Eight stood in a rough circle, about waist-high, frost clinging to their weathered surfaces. The ninth…
She pointed. “It is broken.”
One stone lay on its side, half-buried in snow.
“Yeah…” Tristan said slowly.
“I… it’s…” He rubbed his forehead. “Called The Maidens, I think? The ring of stones I mean.”
Where had he dredged that up from? The memory had slunk into view like a teenager caught behind the bike shed—sullenly giving itself up only because it had been spotted.
“It is broken,” she repeated, edging around the circle toward the stone. Snow crunched beneath her feet. She watched the fallen stone as if it might suddenly move.
“Well, it’s not really broken; just on its side—look, not that important.” He wanted to be inside somewhere warm. More than that, he wanted to stop trying to remember whether he’d seen this place before. The effort made him sick.
“It is important. You cannot hear it?”
“Hear it? Hear what?”
He wandered closer, passing between the rocks to stand inside the circle.
“You do not see.”
“See what? The stones? What about them?” He glanced around, exasperated.
“No snow,” she said, gesturing to the ground.
He looked around at the landscape, blanketed in white, not to mention the additional snowfall now joining the it.
“I have no idea what you mean.”
“Look!”
Tristan frowned. “It’s snowing!

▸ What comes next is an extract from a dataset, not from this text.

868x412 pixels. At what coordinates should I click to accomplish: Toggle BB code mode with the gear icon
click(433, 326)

There is snow everyw—”
He stopped.
A shiver ran up his spine and down his legs, as if his body was screaming at him.
Vertigo washed over him.
He looked.
Really looked.
None of the stones—nor the ground at the centre—had any snow on them. Inside the circle, nothing seemed to fall at all.
“Oh...” He turned and looked back at the town rooftops and streets, all white with snow. The hills beyond were white, too. He looked again at the packed earth between the stones. It stuck out like a sore thumb.

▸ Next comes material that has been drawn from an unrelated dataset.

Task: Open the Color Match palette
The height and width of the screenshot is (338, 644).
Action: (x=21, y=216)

How had he not noticed that?
The world tilted. Pain lanced through his skull—white-hot and freezing all at once, like someone had driven a railroad spike made of ice straight through his brain.
His legs gave out.
She was studying him. “You see now?”
“Fuck yes... ow, Christ, what the hell!”
“Pain?”
“Yes! Pain! Feels like my head is in a vice.” He crawled on hands and knees out of the circle. The sensation of snow, cold beneath his hands, was more of a relief than he’d ever known.
Once he was fully out of the circle, he decided the next important move was to fall sideways into the snow and lie for a moment, wheezing.
She crouched beside him. “Strange.”
“Is it? Is it strange that it’s not snowing in the middle of a stone circle?” He gasped for air. “I hadn’t noticed! People go on about localised weather systems around here all the time, but I didn’t realise they were that fucking localised!” he croaked.
“Your reaction.” She tilted her head. “Not seeing.”
She stood and crossed to the fallen stone, tracing a hand across it. “I came from here.”
Tristan lifted his head. “What? From the horrible, weird stone circle? Of course you did.”
“My tracks come out, but do not go in.”
With some effort, Tristan got himself into a sitting position, wincing from the pain still throbbing in his brain.
“You’re telling me you magically appeared from there? Just popped into existence?”
She turned to him, nodded, and then turned her attention back to the snow around the stone circle. “Four sets of tracks.”
Tristan staggered to his feet.
“What sort of tracks?” he said, turning to scan the valley.
“Mine,” she pointed down the hill. “The Sanguivore,” she pointed up the hill. “And… two sets, maybe more of your people,” she said, crouching down to examine them more closely.
“There were people here?”
“Yes. They headed that way.” She gestured towards the village.
“What on earth were people doing here?”
Silence.
When she didn’t answer, he looked back just as another agonising headache hit him.
He bent double, holding his head. “Fuck…” through tears he turned to see where Yesa was.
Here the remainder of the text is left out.